▶ _TEXTE FOURNI_:
☆ ☆ ☆

Abidjan, 04 juin 2026 (AIP) – L’Union européenne (UE) a lancé, mercredi 3 juin 2026 à Abidjan, un projet de jumelage institutionnel de 1,5 million d’euros (près de 984 millions FCFA) destiné à renforcer le dispositif ivoirien de sécurité sanitaire des aliments d’origine animale.
Mis en œuvre dans le cadre du Programme d’appui aux systèmes sylvicole et agroalimentaire durables en Côte d’Ivoire (PASSAD), financé à hauteur de 22 millions d’Euros par l’UE, ce projet de 30 mois (du 15 novembre 2025 au 15 mai 2028) associe la Côte d’Ivoire à un consortium européen conduit par la France, avec la participation de l’Espagne et de l’Autriche.
Représentant le ministre des Ressources animales et halieutiques, Sidi Tiémoko Touré, le directeur de cabinet, Assoumany Gouromenan, a indiqué que cette initiative contribuera à améliorer la protection des consommateurs, la santé publique et la compétitivité des filières animales ivoiriennes. « Renforcer les services vétérinaires, c’est renforcer la capacité de l’État à protéger les populations », a-t-il déclaré.

Le projet prévoit notamment la modernisation du cadre législatif et réglementaire, l’amélioration de la gouvernance des services compétents et le renforcement des capacités des acteurs du secteur.
Au nom de la Primature, David Ané a souligné que ce jumelage permettra à la Côte d’Ivoire de bénéficier de l’expertise des administrations vétérinaires européennes afin de consolider son système de contrôle sanitaire.
La représentante de l’UE, Martina Borovac Pecarevic, a relevé que cette coopération s’inscrit dans l’approche « Une seule santé », qui relie la santé humaine, la santé animale et l’environnement.
Pour la directrice générale adjointe de l’alimentation de la France, Marie-Christine Le Gal, ce partenariat contribuera à renforcer les contrôles sanitaires tout au long de la chaîne de production et à faciliter l’accès des produits ivoiriens aux marchés.
Plus tôt dans la matinée, la direction des services vétérinaires et du bien-être animal (DSVBA) de Côte d’Ivoire et la direction générale de l’alimentation (DGAL) de la France ont signé une déclaration d’intention visant à renforcer leur coopération en matière de santé publique vétérinaire.
Prévu jusqu’en mai 2028, le projet vise à rapprocher le système ivoirien de contrôle des denrées animales des standards internationaux du Codex Alimentarius et de l’Organisation mondiale de la santé animale (OMSA).

☆ ☆ ☆

Recopiez le passage de l'article sur le jumelage sanitaire situé entre « Le projet prévoit » et « de contrôle sanitaire. », bornes comprises. Les enregistrements forment un matériel indépendant de l'article.

(Enregistrements conservés)
☆ ☆ ☆

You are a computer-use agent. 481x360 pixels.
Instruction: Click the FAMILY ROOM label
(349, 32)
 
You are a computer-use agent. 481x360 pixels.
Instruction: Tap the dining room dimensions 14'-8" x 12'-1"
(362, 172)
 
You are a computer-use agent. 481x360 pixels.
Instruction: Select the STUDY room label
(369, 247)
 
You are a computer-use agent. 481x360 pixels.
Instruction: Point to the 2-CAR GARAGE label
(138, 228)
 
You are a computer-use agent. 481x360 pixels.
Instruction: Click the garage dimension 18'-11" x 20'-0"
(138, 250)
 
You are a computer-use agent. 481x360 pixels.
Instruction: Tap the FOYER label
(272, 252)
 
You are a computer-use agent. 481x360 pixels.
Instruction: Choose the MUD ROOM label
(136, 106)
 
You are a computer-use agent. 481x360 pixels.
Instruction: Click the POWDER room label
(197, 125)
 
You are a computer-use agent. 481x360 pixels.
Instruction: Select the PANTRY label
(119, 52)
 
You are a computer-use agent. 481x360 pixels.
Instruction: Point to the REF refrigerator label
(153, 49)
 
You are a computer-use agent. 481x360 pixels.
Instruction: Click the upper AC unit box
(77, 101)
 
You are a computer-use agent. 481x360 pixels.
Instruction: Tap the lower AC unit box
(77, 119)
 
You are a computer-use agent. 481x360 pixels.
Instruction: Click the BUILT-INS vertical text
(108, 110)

☆ ☆ ☆

▶ _CORRIGÉ_:
Le projet prévoit notamment la modernisation du cadre législatif et réglementaire, l’amélioration de la gouvernance des services compétents et le renforcement des capacités des acteurs du secteur.
Au nom de la Primature, David Ané a souligné que ce jumelage permettra à la Côte d’Ivoire de bénéficier de l’expertise des administrations vétérinaires européennes afin de consolider son système de contrôle sanitaire.